Brain-only mode. I hate it. This is the kind of writing that I don’t want to make public. Primarily because it’s coming from a place of anxiety. And when that’s the case— I don’t end up liking whatever I write. It’s not due to shame or embarrassment, I’ve mostly safely conquered that. I just don’t like the style when it’s anxiety-produced. 

I’ve only been “thinking” for the last 3-4 hours and it’s been quite unpleasant. I mean, it wasn’t unpleasant in the regular ways, I wasn’t spiralling, I wasn’t thinking too many negative thoughts. Most of the thoughts were related to ideas etc. But I knew at the back of my mind that I was still ruminating. I knew I was supposed to be sleeping instead. 

It’s getting really cold here and part of why I haven’t been able to sleep is because I haven’t been able to figure out a configuration that’s comfortable enough in terms of clothes, fan speed and the number of layers over me. To be honest, I was hit with some thoughts about how I might really have to move again in June / July, which I know is sufficiently far in the future but it was quite upsetting all the same. 

Drums practice was super fun today and I really want to buy an acoustic set for my place. But I know that buying an electronic kit will be a more practical and safer choice (primarily because it’s volume adjustable).

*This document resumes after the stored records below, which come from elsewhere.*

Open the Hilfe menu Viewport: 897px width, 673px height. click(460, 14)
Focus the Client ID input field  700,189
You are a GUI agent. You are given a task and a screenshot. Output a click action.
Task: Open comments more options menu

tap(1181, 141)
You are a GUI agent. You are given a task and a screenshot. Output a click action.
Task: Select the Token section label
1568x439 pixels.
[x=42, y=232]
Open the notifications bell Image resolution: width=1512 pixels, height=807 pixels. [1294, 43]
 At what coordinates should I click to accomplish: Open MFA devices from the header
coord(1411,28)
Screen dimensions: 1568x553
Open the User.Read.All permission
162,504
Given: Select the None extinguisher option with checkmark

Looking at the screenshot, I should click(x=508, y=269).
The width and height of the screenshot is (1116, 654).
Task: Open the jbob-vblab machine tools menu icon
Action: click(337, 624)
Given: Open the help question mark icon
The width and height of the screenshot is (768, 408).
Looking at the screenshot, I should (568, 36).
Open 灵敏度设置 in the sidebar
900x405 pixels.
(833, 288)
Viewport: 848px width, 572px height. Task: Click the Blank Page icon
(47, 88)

I’ll do some research on this before I decide what to do. I don’t want to buy an electronic kit and then feel stuck with it either. 

Learning more about my sensitivity has been a blessing and a curse. I sometimes like that there’s a potential explanation for the things that bother me and at the same time it doesn’t suffice. This was true for when I discovered more about my anxiety disorder too. Maybe I still need to find better ways to cope and actually solve these problems, not just have explanations for them. 

So what does solving some of these problems mean? 

  • I probably (definitely) need to purchase a heater soon. 
  • I need to restart regular meditation. 
  • I need to restart regular physical exercise. 
  • I may want to read and research more about how to balance creative urges and pursuits with healthy habits and routines. 
  • I need to read more of the HSP book because I may find out some more ways of coping.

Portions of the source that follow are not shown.